Spacerowałem po plaży gapiąc się w piasek unoszony, przesypywany podczas wędrówki moich stóp. Ile ziarenek piasku tam było??? Nie wiem. Nikt tego nie może wiedzieć. Ale ja wiem więcej niż inni.
Wiem, że ocean był spokojny jak moja dusza. Wiem, że był tak olbrzymi jak moje pragnienie. Woda przelewała się w nim, jak moja tęsknota się teraz przelewa i bezustannie szumi mi w głowie. Wiem, że to jest żywioł, którego nie można zatrzymać. Wiem, że znalazłem tam Ciebie. Wyjątkową i niepowtarzalną. Jakbym znalazł wyjątkowe ziarnko piasku, które jest tylko jedno na całej plaży. Wiem, jak łatwo to stracić. I wiem, jak trudno odnaleźć ponownie. Co mi z tej wiedzy?

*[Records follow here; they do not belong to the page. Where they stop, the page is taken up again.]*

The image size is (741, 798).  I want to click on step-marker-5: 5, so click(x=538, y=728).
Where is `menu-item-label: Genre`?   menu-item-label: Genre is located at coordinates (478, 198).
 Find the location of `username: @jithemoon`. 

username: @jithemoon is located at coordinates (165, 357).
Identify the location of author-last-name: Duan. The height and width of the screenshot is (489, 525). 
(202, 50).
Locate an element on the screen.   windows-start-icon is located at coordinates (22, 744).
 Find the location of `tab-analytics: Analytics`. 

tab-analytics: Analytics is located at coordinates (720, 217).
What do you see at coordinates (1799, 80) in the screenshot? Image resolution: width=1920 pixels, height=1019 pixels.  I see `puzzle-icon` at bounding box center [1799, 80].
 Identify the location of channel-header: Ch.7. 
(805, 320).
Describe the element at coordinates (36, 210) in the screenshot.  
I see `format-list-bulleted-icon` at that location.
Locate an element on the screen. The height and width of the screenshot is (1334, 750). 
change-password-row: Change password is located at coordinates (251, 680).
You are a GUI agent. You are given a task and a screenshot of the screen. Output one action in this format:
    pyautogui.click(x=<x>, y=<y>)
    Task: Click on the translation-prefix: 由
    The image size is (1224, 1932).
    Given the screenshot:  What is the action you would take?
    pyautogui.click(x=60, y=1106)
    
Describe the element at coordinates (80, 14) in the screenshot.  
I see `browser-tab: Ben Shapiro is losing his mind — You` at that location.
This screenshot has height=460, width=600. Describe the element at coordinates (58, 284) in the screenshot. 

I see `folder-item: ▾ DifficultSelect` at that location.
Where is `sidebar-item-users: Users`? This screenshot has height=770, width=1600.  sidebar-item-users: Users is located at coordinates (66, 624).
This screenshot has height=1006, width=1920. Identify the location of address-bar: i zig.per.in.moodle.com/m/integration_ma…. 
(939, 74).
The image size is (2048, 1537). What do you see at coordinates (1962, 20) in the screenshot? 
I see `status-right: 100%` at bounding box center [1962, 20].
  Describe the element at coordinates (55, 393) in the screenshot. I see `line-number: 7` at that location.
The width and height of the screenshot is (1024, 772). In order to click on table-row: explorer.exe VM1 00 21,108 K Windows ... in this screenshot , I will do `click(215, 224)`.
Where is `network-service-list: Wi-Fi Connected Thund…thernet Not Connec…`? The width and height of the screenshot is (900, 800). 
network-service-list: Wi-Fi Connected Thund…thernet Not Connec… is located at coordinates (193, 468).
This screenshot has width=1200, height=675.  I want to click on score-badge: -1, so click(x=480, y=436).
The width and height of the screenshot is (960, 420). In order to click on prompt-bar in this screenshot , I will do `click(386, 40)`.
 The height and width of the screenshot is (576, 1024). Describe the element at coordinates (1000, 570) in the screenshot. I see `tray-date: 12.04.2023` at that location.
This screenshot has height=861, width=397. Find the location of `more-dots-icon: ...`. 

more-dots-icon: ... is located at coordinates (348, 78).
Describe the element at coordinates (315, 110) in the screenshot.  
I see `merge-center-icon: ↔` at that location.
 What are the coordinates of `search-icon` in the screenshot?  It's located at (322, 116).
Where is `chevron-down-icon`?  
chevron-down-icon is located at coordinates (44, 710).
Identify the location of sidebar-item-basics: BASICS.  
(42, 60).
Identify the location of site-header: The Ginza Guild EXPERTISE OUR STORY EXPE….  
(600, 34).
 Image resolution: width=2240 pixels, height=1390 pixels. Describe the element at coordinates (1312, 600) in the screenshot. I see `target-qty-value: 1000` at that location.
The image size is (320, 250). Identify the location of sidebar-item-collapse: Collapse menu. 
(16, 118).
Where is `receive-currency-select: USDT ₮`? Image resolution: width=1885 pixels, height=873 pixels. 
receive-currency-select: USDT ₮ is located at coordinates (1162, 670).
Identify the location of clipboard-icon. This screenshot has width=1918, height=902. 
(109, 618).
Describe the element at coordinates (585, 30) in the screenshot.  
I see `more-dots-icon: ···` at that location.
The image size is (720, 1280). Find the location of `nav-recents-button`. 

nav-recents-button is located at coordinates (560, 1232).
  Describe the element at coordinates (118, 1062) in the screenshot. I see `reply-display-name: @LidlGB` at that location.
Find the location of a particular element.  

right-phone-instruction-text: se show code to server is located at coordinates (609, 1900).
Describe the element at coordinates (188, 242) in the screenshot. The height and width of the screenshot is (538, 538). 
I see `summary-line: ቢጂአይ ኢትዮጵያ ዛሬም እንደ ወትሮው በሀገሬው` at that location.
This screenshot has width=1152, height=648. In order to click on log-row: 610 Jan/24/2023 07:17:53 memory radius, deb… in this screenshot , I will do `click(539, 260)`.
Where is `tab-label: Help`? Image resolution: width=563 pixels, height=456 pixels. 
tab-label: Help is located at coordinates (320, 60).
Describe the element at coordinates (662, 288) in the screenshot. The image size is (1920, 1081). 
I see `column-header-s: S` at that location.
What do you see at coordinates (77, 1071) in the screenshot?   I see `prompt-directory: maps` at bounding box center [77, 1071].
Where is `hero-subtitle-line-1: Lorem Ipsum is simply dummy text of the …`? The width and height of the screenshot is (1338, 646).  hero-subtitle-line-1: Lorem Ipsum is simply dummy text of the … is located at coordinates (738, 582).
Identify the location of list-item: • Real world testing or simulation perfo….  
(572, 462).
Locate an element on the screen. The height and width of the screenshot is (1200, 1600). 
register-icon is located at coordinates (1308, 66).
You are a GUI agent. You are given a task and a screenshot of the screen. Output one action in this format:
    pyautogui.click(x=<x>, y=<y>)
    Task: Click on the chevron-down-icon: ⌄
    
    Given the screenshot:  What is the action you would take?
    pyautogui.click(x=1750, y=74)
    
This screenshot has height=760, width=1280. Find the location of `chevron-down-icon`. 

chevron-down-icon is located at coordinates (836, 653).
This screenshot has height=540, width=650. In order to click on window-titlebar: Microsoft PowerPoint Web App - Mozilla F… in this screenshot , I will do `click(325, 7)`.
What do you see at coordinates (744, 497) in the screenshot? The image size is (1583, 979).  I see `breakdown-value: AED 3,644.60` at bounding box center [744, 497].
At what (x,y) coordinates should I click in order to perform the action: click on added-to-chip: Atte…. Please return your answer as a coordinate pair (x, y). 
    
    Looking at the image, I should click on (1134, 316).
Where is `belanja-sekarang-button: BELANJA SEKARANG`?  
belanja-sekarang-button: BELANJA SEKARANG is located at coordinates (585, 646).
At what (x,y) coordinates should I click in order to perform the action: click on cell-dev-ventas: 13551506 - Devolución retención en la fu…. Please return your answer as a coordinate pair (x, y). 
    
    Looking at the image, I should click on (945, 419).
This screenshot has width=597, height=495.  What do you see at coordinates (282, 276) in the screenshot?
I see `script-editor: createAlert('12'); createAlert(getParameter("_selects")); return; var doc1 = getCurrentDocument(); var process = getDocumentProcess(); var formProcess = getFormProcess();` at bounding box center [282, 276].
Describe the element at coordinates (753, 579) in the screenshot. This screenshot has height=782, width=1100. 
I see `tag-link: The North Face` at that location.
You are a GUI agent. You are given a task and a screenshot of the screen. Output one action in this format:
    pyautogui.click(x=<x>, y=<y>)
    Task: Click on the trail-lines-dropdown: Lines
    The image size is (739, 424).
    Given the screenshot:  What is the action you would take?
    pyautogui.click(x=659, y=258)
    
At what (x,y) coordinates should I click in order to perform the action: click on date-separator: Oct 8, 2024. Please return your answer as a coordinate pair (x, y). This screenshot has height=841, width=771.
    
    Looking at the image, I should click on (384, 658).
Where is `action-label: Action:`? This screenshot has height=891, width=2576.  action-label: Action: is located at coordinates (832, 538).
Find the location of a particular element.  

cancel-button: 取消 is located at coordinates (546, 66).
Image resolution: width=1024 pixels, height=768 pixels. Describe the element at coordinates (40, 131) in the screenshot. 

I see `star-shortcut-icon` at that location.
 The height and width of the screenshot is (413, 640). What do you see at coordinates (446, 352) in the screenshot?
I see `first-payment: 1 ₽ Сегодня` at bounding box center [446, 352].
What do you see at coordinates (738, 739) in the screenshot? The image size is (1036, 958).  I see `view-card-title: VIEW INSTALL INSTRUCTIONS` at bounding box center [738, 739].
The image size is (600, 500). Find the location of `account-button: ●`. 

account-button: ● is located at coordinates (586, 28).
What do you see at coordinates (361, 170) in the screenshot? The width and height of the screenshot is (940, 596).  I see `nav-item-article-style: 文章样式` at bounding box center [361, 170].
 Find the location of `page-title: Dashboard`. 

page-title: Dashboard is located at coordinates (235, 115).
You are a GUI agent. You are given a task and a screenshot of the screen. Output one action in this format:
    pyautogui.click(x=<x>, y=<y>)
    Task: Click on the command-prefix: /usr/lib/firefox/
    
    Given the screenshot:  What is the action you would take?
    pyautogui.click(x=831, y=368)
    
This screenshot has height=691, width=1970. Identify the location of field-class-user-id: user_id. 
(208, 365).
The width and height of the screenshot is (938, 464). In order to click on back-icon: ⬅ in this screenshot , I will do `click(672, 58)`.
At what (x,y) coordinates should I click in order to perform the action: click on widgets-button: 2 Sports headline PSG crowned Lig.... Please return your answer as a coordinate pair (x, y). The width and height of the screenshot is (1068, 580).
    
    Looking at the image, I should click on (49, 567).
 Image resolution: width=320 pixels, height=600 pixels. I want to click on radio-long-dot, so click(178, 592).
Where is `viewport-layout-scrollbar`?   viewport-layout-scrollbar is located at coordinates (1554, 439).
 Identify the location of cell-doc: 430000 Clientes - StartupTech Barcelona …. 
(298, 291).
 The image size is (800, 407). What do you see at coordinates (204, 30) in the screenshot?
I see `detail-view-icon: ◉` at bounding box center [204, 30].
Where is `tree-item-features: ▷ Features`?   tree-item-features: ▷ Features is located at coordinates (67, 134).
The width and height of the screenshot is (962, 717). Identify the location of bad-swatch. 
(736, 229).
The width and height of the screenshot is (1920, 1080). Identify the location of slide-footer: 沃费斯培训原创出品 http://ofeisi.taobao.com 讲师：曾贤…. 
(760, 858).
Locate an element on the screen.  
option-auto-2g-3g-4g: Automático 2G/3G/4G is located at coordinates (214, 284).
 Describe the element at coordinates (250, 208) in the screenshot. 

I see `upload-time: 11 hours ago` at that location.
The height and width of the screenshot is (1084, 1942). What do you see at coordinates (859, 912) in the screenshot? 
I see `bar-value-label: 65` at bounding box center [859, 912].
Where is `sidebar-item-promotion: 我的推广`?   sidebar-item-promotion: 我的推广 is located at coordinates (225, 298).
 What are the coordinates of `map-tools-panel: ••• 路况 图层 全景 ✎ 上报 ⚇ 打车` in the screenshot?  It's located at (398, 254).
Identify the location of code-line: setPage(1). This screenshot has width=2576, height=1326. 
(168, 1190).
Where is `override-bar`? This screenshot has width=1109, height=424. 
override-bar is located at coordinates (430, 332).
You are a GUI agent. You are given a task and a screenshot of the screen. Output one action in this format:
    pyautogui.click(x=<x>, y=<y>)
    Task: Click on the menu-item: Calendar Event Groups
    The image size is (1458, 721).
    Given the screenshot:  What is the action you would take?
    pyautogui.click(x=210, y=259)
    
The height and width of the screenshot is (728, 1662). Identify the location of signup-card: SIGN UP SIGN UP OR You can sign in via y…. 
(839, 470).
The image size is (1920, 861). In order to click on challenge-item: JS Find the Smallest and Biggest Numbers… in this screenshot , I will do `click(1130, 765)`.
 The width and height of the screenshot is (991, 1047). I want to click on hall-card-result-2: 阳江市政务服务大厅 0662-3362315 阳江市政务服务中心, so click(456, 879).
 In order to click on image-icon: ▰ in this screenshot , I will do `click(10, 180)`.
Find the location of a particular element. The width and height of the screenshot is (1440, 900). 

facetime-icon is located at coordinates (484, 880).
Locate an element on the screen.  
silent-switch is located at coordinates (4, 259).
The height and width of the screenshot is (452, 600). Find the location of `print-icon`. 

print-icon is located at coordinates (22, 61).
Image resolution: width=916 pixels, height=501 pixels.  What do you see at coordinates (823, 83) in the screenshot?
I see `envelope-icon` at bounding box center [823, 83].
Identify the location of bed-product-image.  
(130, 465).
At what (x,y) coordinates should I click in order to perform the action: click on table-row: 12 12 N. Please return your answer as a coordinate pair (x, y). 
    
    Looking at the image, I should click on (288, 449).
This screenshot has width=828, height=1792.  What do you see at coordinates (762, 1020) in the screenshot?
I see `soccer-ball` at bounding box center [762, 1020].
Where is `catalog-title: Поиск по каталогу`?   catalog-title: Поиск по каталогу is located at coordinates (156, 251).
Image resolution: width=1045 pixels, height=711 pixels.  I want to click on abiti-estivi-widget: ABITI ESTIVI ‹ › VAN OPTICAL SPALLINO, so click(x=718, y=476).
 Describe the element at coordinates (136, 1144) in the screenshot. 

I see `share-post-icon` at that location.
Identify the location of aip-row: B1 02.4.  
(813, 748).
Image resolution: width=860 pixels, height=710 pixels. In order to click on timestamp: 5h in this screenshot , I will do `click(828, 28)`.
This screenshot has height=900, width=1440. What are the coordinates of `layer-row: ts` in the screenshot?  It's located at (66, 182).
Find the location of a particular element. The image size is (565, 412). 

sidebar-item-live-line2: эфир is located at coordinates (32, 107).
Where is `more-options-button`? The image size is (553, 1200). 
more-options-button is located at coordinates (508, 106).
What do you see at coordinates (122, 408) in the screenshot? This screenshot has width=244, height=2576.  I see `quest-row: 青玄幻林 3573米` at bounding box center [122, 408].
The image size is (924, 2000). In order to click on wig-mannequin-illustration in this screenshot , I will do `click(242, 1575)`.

Pragnienie i tęsknota kłócą się ze sobą, które jest potężniejsze. Łzy chcą je zatopić. Dusza rozrywa serce, jakby próbowała się wydostać. Moja wiedza daje mi świadomość, że to objawy poważnej choroby. Choroby, na którą choruje cały świat. Choroby czasem śmiertelnej, czasem przewlekłej, bolesnej.... Choroby zwanej miłością. A Ty jesteś jedynym lekarstwem, którego ja nie mam.